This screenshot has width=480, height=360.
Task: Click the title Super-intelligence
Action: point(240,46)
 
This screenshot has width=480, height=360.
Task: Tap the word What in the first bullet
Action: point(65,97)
....
**JOB**
Rewrite all of the lines above, replacing "bullet" with "list item" and leaving everything else the same.

**THE RESPONSE**
This screenshot has width=480, height=360.
Task: Click the title Super-intelligence
Action: point(240,46)
 
This screenshot has width=480, height=360.
Task: Tap the word What in the first list item
Action: point(65,97)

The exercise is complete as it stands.